Corona-Tagebuch

Sehnsucht nach dem Büro

Homeoffice und Kinderbetreuung vertragen sich schlecht. Doch das ist nicht der einzige Grund, weshalb sich unser Autor auf das Lockdown-Ende freut.

Gefährliche Sogwirkung: Das Licht unserer Bildschirme lockt bereits Kleinkinder aus jeder Höhle. Illustration: Benjamin Hermann

Mittwoch, 6. Mai

Ich weiss nicht, wie es Ihnen geht. Aber bei mir schleicht sich nach fast zwei Monaten Homeoffice langsam, aber sicher eine Art Sehnsucht nach dem Büro ein. Seltsam. Als mein Unternehmen damals mitteilte, dass vorerst von zu Hause aus gearbeitet wird, sah ich nur Vorteile: kein Arbeitsweg, mehr Zeit mit der Familie und für Sport, flexiblere Tagesplanung. Mittlerweile weiss ich es besser.

Im Büro schaltete ich am späteren Nachmittag den Computer ab, verabschiedete mich von meinen Kolleginnen und Kollegen und liess die Arbeit mit dem Verlassen des Gebäudes hinter mir. Jetzt klappe ich den Laptop spätabends noch auf, weil ich etwas Privates nachschauen will, und konsultiere dann doch noch schnell das Geschäftsmail. Könnte ja etwas verpassen. Das Abschalten, die Trennung zwischen Job und Privatleben, fällt mir schwerer. Zudem vertragen sich Homeoffice und Kinderbetreuung schlecht.

Wir wissen genau, wie gefährlich die Sogwirkung für Kinder werden kann.

Der Laptop und das Handy sind momentan die einzige Verbindung zur Aussenwelt. Dass sie dauernd an sind, merkt auch mein 9 Monate alter Sohn. Er weiss zwar noch nicht, was es damit auf sich hat, aber das Licht des Bildschirms scheint ihn schon jetzt magisch anzuziehen. Seine Augen leuchten auf, seine Hände greifen danach. Wir versuchen, in seiner Gegenwart möglichst auf die Geräte zu verzichten. Aber es gelingt uns nicht immer.

Dabei wissen wir genau, wie gefährlich die Sogwirkung für Kinder werden kann. Eine Umfrage bei verschiedenen Fachstellen zeigte kürzlich, dass teilweise schon Dreijährige handysüchtig sind und ohne Tablet oder Smartphone bei vielen Familien gar nichts mehr läuft. So weit wollen wir es nicht kommen lassen. Eine Rückkehr zur Normalität, zur strikten Trennung zwischen Job und Freizeit, würde dabei helfen.
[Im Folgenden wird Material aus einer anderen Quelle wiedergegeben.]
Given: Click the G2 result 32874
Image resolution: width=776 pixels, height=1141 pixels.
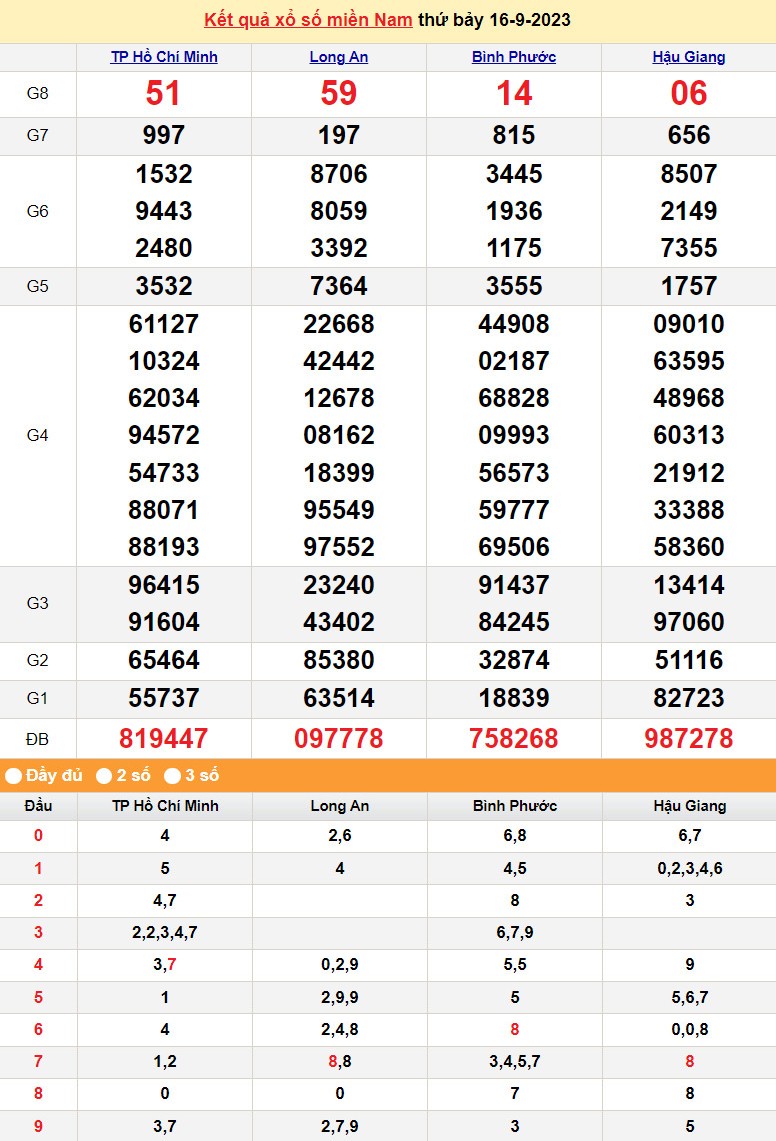Looking at the screenshot, I should click(514, 660).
Ich freue mich deshalb, bald wieder ins Büro gehen zu können. Wer hätte das gedacht. 

Corona-TagebuchDurch Homeschooling und Homeoffice sind sich Eltern und Kinder zurzeit so nahe wie nie. Im Mamablog berichten wir von Montag bis Freitag um 17 Uhr vom ganz normalen Wahnsinn aus dem Lockdown: von Kindern, Schule, Arbeit, Patchwork, Beziehungen, Social Distancing und kleinen Errungenschaften im neuen Alltag. Sie lasen soeben Yannick Wigets letzten Eintrag. 
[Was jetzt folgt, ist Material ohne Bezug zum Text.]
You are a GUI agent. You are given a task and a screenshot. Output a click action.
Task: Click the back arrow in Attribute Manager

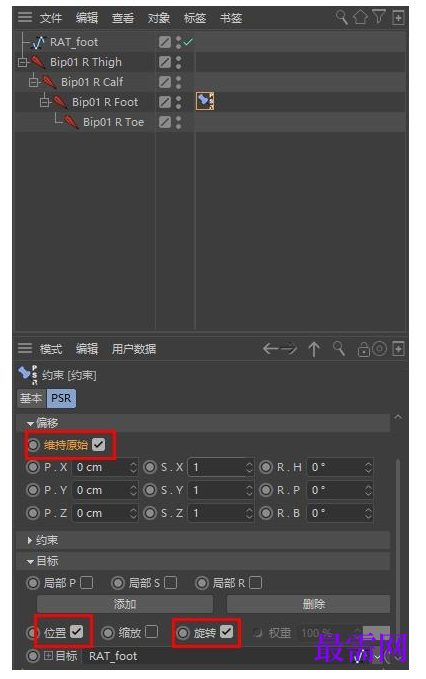tap(271, 349)
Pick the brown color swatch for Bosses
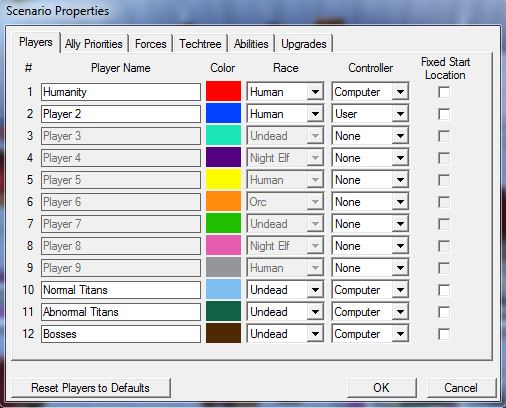Viewport: 506px width, 408px height. coord(223,333)
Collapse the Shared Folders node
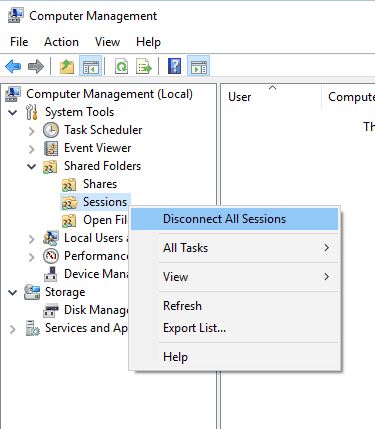The width and height of the screenshot is (375, 429). click(32, 166)
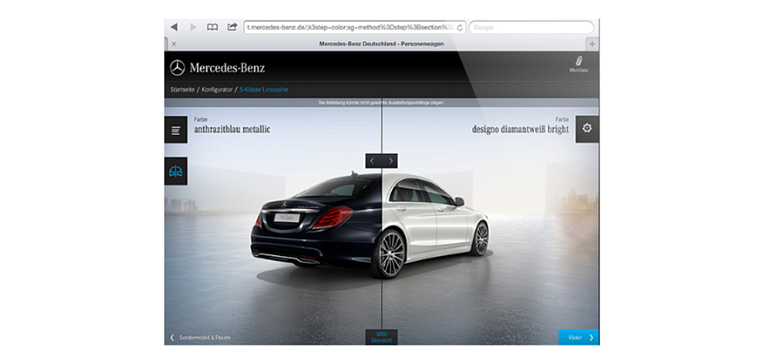Click the Google search field
This screenshot has height=364, width=764.
click(532, 28)
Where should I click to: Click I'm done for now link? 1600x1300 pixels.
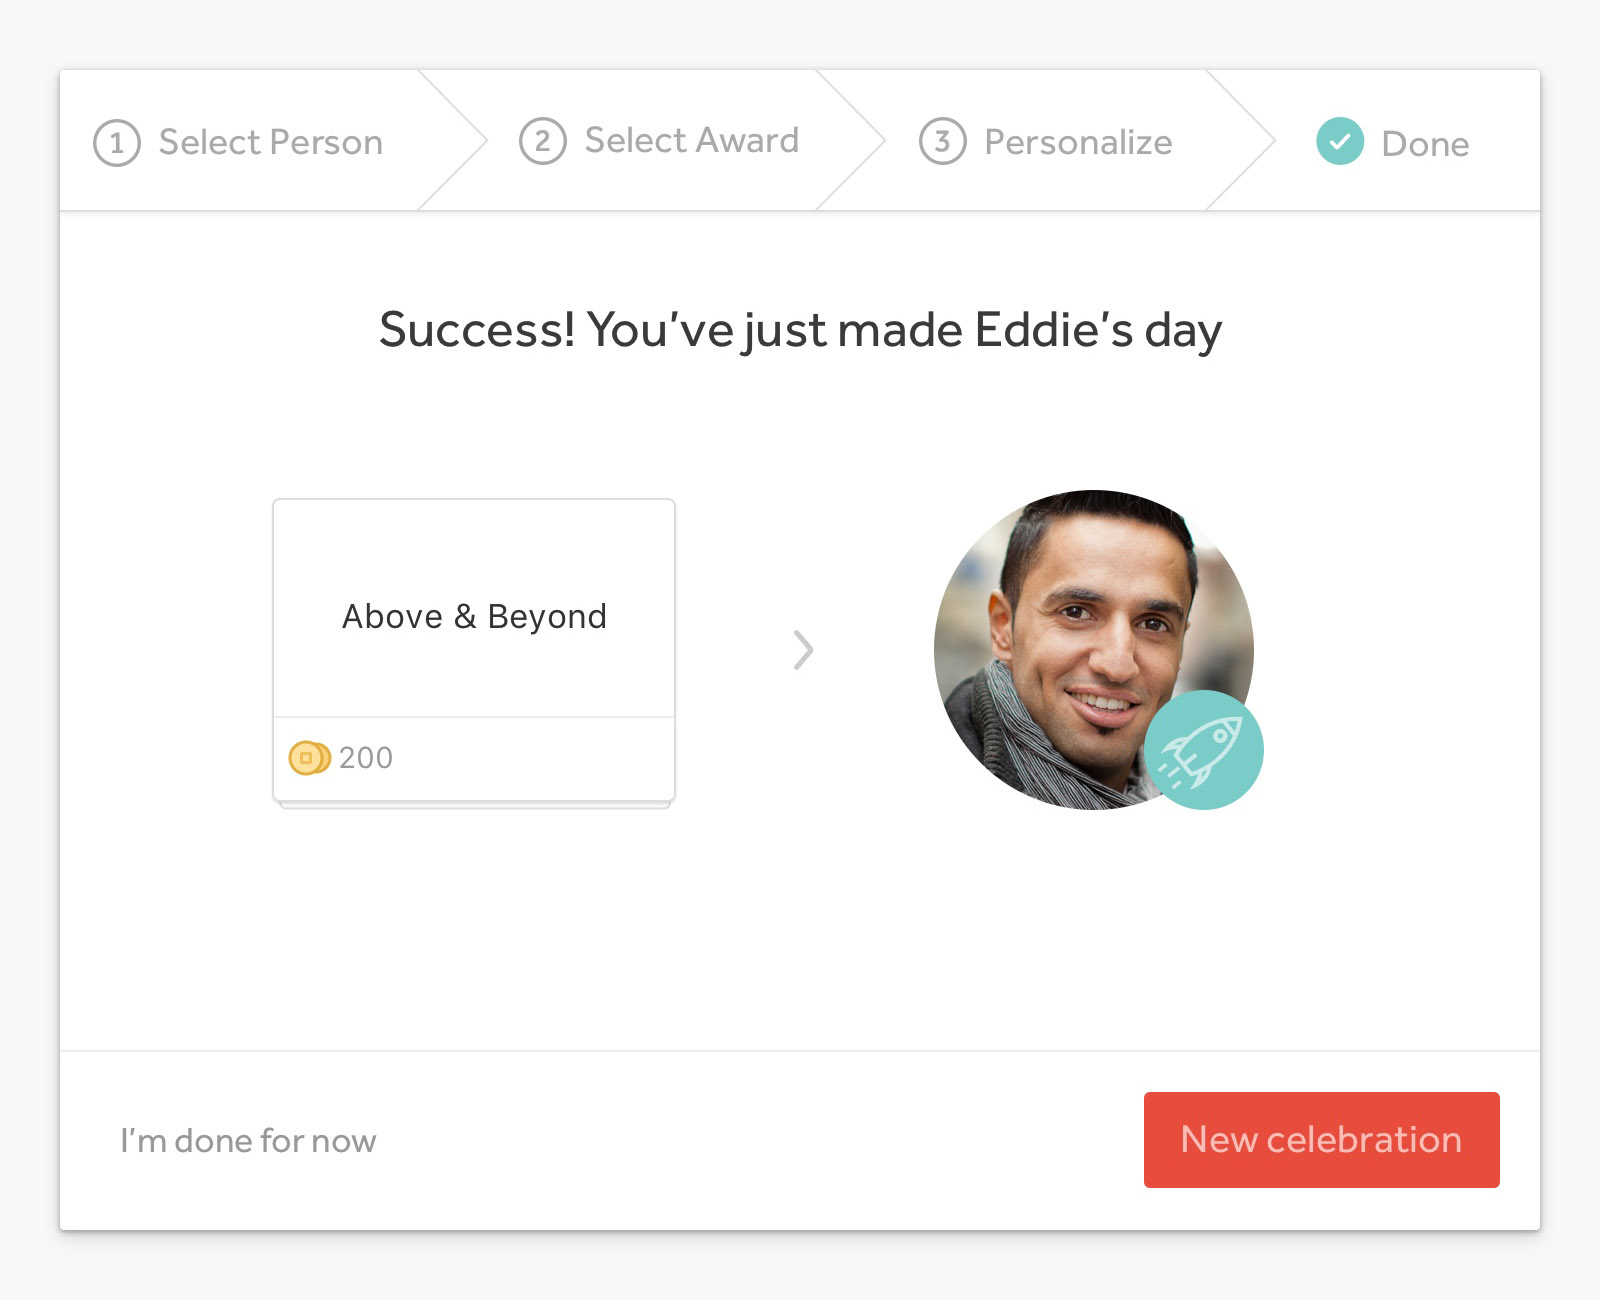click(248, 1140)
2 Kommentare zu «Sehnsucht nach dem Büro»

  • tststs sagt:

    „Eine Rückkehr zur Normalität, zur strikten Trennung zwischen Job und Freizeit, würde dabei helfen.“
    Selbstverständlich helfen geographische Gegebenheiten, aber zwingend sind sie nicht.
    Oder um es auf den Punkt zu bringen: Home-Office bedeutet zwangsläufig, dass die Kinder anderweitig betreut sind. Ansonsten ist es nicht Home-OFFICE.

    • Sportpapi sagt:

      @tststs: In der Theorie stimmt das. In der Praxis müssen jetzt gerade viele einen Kompromiss eingehen.
      Wird dann sicherlich wieder anders, wenn Homeoffice nicht mehr empfohlen wird, sondern nur unter strikten Auflagen zugelassen…
      In der Theorie finde ich zudem, dass ich nicht auf meinen privaten Geräten arbeite sollte – in der Praxis geht es nicht anders.